A 24-Hour Economy is not defined by markets staying open all night. It is defined by continuous production, efficient logistics, competitive energy costs, strong labour protections, and sustained demand. On these fundamentals, your government has provided no clear implementation framework.
Mr President, businesses do not operate 24 hours because government desires it. They do so when:
Energy is affordable and reliable
Demand justifies additional output
Productivity offsets night-shift costs
Security and transport systems are dependable
Today, Ghana faces high electricity tariffs, unstable power supply, inflationary pressure, weak industrial demand, and overstretched labour enforcement institutions. Under these conditions, forcing or incentivising 24-hour operations raises production costs, compresses margins, and threatens the survival of SMEs, which employ the majority of Ghanaians.

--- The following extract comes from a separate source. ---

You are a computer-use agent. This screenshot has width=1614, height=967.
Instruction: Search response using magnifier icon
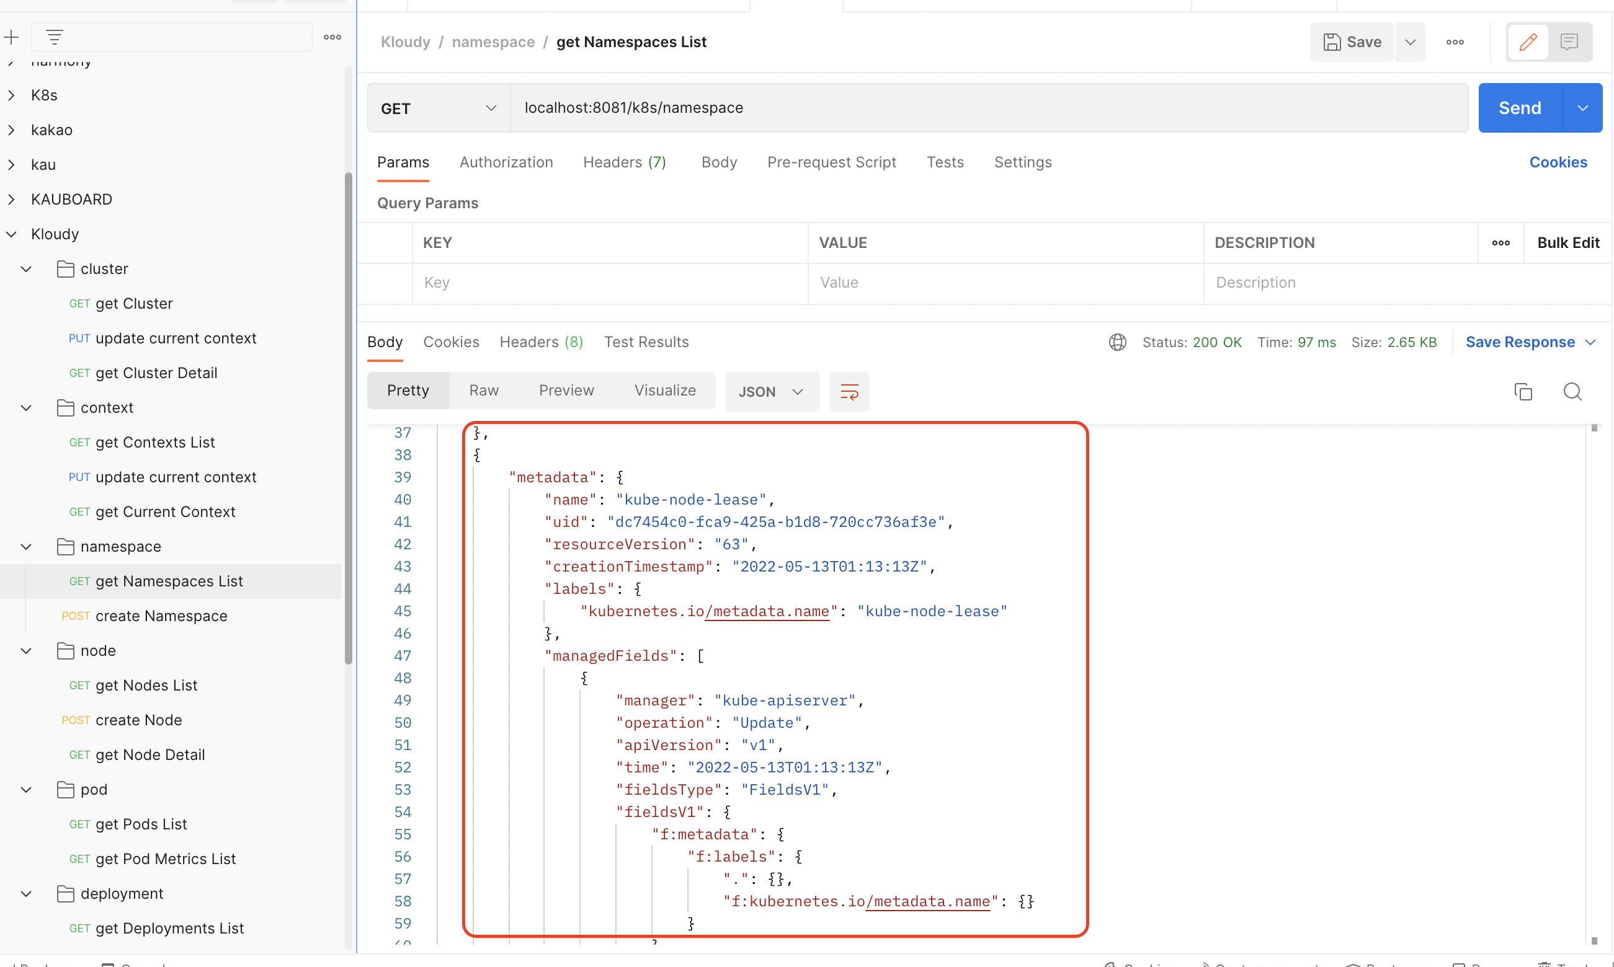click(x=1572, y=392)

Your administration’s suggestion that shift work will automatically create jobs ignores a basic economic reality:
Firms hire when demand expands, not when operating hours are extended.
Without export growth or increased domestic purchasing power, 24-hour operations risk overworking existing staff rather than creating new employment, ultimately leading to job losses.
The shift from a 24-Hour Economy to 24-Hour Markets further exposes policy confusion. Markets respond to supply and demand; they do not generate them. Building markets without parallel investment in production, cold storage, transport, aggregation, and processing turns an economic reform into a construction exercise—high on visibility, low on impact.
In agriculture, the policy promised to reduce post-harvest losses through 24/7 activity. Yet food waste in Ghana is driven by value-chain failures, not limited operating hours. Without agro-processing capacity, cold chains, and logistics reform, extending market hours achieves nothing. Food waste is a systems problem, not a clock problem.
Finally, Mr President, night-shift economies impose serious labour, health, and security costs. Expanding night work without robust labour inspection, health safeguards, and transport security merely transfers economic risk from the state to workers—undermining long-term productivity and social stability.
Our challenge is simple and direct:
Before announcing 24-hour markets, show the country:
Where energy costs have been reduced
Where demand has expanded
Where productivity has improved
Where labour protections have been strengthened
Where value chains are ready to operate continuously
Until then, the 24-Hour Economy remains a campaign promise searching for economic conditions that do not yet exist.
Ghanaians deserve policy coherence, not policy substitution.
They deserve results, not rebranded announcements.
Public policy must be measured by impact—not by how often it is repeated.